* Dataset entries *
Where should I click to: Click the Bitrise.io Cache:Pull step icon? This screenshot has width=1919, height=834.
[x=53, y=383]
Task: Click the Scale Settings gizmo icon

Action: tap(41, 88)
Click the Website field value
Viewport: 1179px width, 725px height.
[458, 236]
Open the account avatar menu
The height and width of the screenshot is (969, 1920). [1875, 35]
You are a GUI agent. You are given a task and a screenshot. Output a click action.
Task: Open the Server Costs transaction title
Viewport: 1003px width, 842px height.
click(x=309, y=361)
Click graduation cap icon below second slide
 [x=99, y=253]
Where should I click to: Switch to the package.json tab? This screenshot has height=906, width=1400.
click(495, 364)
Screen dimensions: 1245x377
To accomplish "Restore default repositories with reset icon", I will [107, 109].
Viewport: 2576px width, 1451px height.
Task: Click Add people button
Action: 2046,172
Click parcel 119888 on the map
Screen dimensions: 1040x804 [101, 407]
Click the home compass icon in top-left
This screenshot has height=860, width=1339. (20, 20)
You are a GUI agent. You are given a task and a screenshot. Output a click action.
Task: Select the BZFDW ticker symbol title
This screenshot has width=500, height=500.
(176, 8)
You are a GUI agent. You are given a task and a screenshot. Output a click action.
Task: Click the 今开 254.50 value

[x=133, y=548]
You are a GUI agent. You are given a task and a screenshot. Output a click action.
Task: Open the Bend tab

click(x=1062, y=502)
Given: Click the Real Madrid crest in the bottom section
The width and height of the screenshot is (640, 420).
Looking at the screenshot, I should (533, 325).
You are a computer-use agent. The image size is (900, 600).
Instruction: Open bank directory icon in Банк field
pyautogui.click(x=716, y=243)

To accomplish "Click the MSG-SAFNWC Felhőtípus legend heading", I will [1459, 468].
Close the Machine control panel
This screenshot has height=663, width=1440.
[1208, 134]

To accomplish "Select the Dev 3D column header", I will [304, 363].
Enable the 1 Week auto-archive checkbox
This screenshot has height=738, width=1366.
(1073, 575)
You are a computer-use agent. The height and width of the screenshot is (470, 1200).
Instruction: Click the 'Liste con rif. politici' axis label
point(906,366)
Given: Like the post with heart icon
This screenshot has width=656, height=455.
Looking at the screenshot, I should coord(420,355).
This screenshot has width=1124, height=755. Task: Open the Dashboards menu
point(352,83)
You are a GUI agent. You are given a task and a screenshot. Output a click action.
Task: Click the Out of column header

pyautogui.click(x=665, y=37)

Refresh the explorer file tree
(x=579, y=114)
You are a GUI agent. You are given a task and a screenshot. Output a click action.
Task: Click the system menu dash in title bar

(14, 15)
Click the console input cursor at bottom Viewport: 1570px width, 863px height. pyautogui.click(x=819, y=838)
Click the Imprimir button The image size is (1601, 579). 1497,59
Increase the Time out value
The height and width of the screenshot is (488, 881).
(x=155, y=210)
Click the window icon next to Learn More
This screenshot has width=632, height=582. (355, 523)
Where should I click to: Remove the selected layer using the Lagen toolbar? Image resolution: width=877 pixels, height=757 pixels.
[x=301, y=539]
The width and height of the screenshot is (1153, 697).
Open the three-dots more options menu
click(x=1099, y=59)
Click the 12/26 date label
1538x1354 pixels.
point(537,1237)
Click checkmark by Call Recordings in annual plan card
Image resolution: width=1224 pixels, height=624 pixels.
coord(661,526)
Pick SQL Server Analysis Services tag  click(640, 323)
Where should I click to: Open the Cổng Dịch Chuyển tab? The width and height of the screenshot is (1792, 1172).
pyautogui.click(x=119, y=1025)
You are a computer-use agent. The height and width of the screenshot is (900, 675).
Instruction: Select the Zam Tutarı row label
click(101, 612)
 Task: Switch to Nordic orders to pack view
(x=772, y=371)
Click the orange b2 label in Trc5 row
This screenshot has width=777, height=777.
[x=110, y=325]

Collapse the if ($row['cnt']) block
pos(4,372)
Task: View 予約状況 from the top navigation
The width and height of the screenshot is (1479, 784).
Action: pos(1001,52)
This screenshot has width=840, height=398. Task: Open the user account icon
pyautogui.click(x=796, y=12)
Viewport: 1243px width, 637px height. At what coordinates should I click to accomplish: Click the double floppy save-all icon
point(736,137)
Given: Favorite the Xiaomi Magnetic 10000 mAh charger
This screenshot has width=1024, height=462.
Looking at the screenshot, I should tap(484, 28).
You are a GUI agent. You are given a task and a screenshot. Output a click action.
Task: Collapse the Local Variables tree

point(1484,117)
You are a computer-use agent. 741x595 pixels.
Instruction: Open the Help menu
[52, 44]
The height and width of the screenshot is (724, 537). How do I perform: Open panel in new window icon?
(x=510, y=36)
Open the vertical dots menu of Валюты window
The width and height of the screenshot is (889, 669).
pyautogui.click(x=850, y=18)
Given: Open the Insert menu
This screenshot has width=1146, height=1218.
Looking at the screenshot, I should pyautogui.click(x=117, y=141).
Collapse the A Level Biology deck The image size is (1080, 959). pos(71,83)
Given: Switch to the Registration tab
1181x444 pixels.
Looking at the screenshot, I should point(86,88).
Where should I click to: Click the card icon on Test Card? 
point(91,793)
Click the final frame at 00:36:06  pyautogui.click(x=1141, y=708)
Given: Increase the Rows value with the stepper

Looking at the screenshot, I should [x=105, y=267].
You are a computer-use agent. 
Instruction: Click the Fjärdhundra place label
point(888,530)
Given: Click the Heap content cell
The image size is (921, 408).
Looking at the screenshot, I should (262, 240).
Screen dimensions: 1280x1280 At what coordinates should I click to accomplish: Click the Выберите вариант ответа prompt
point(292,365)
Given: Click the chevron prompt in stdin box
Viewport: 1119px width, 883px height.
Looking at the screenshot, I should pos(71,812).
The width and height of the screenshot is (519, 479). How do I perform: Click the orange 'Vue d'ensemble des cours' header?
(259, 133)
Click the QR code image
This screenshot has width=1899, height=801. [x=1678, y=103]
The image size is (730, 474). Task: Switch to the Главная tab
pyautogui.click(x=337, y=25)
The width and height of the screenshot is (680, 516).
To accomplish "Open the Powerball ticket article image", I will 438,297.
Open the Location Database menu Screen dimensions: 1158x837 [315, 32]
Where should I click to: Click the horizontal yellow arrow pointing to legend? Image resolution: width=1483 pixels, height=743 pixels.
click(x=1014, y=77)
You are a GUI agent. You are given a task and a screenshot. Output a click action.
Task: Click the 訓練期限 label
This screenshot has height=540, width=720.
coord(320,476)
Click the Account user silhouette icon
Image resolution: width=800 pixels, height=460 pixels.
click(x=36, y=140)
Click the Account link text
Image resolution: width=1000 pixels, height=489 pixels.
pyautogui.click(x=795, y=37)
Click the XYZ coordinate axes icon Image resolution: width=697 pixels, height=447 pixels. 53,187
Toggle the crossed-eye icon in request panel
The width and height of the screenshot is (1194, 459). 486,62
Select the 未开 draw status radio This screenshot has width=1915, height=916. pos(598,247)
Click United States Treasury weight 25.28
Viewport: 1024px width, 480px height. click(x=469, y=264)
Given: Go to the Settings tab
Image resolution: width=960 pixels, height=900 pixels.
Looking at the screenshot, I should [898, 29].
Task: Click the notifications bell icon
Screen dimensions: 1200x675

* REQUIRED WORK *
When you answer, output each line of the data exactly as given, from its first line up to and including the one with "Screen dimensions: 1245x377".

* RESULT *
Where should I click to: Click the Bitrise.io Cache:Pull step icon? This screenshot has width=1919, height=834.
[x=53, y=383]
Task: Click the Scale Settings gizmo icon

Action: tap(41, 88)
Click the Website field value
Viewport: 1179px width, 725px height.
[458, 236]
Open the account avatar menu
The height and width of the screenshot is (969, 1920). [1875, 35]
You are a GUI agent. You are given a task and a screenshot. Output a click action.
Task: Open the Server Costs transaction title
Viewport: 1003px width, 842px height.
click(x=309, y=361)
Click graduation cap icon below second slide
 [x=99, y=253]
Where should I click to: Switch to the package.json tab? This screenshot has height=906, width=1400.
click(495, 364)
Screen dimensions: 1245x377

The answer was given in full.